Later that night, the drip machine started to beep an alarm. She changed the bottle to the next bottle and it continued to work. But at 5am the alarm went again, and I noticed a large air bubble coming down the tube so I rang the bell to call her. She looked at it, and started fiddling around near the shelves, obviously not knowing where anything was. She farted around trying to suck the air out with a syringe (and almost injecting more air into the tube), then took the machine apart about five times getting all the tubes tangled up and spilling saline all over the floor. Still no solution. Then she fiddled about so much with Connie’s arm and dressing and splint that she managed to make the line fall out but would not admit that she had done that. Finally, at 7am she gave up and switched the machine off. She didn’t tell me that she was waiting for the doctor to come in, so after a while I asked her if she was going to switch the drip back on (after all, if I was just going to be lying on a bed with a sick baby I would much rather have been at home, and not in the SOS day room), to which she tetchily relied “No, I am waiting the doctor.” After being awake almost all night and enduring the last two hours of watching some technical incompetent trying to fix my baby daughter’s drip, I have to admit that I was feeling slightly frosty. So I asked her if it would be OK to switch off the light so that we could both go back to sleep. She was fiddling around counting medicines and recording them on a clipboard. She tutted, rolled her eyes, and stomped off to leave us to sleep for 20 minutes before Husband arrived with some breakfast. Not a great night.

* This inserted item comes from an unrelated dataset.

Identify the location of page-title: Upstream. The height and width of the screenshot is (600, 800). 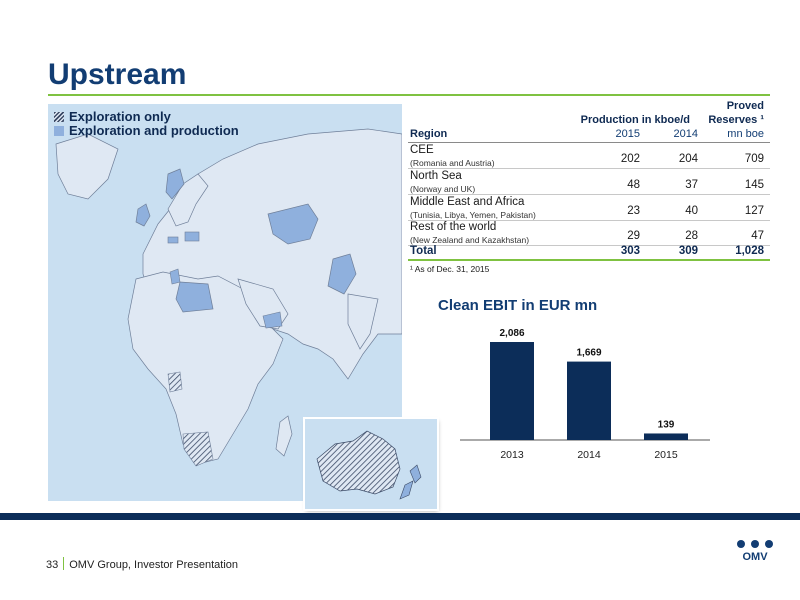
(118, 74).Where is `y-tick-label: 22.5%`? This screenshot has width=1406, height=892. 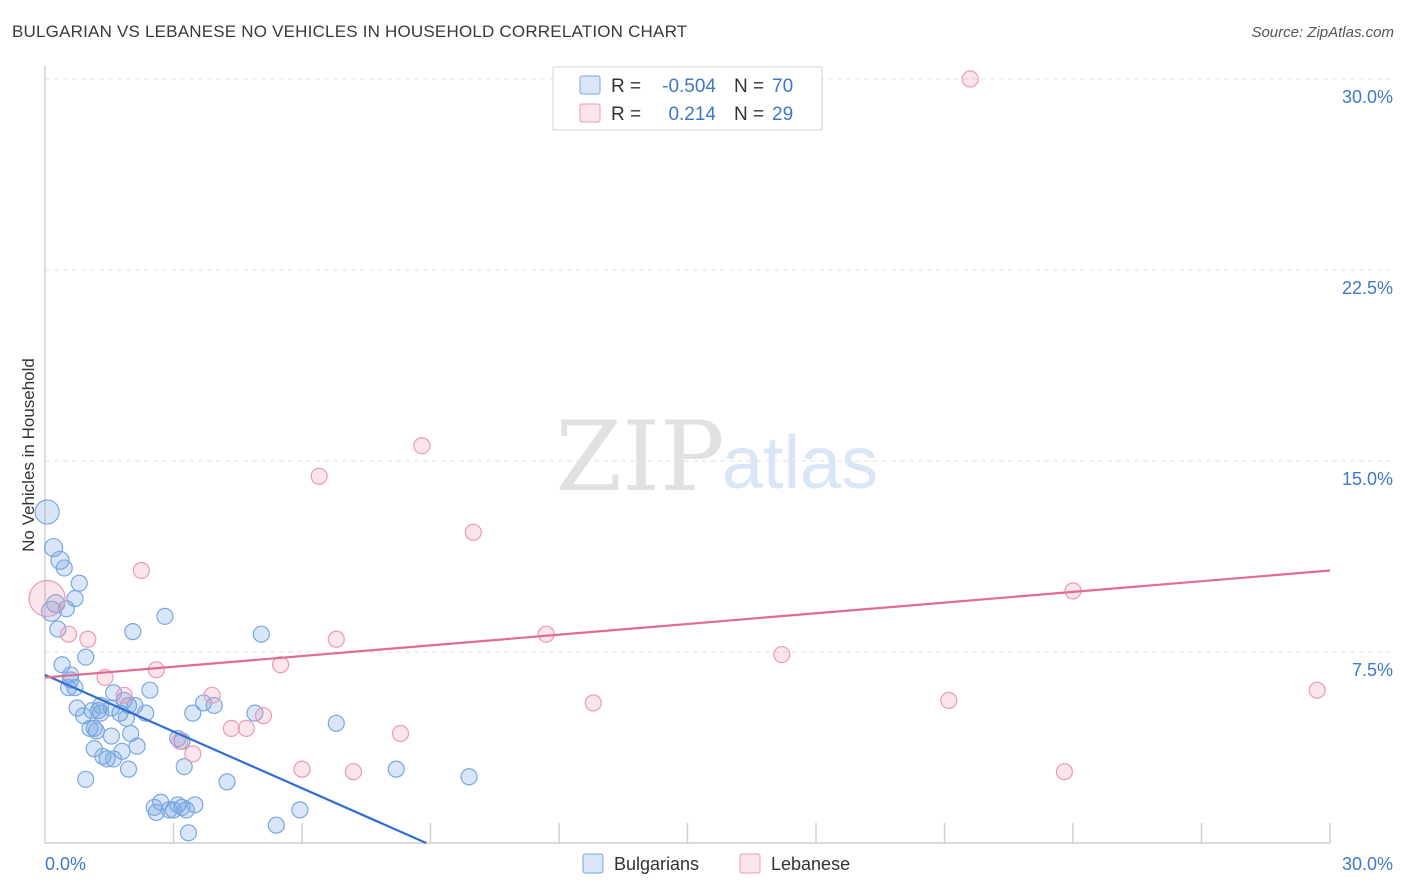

However, no need for anything apart from this small bloggy moan, since the baby did recover eventually, and is now fine. The South African doctor patiently explained the way local doctors are trained when I told him quietly later in his surgery that the night doctor had been a bit ‘interesting’. And he said that the clinic is really working hard to try and get their local staff up to more recognizable standards of patient care (and bedside manner!) which is good I suppose.
We were glad to go home, and thought that would be the end of it, but we were back again last Saturday at the end of another interesting set of circumstances which probably deserves its own blog entry title.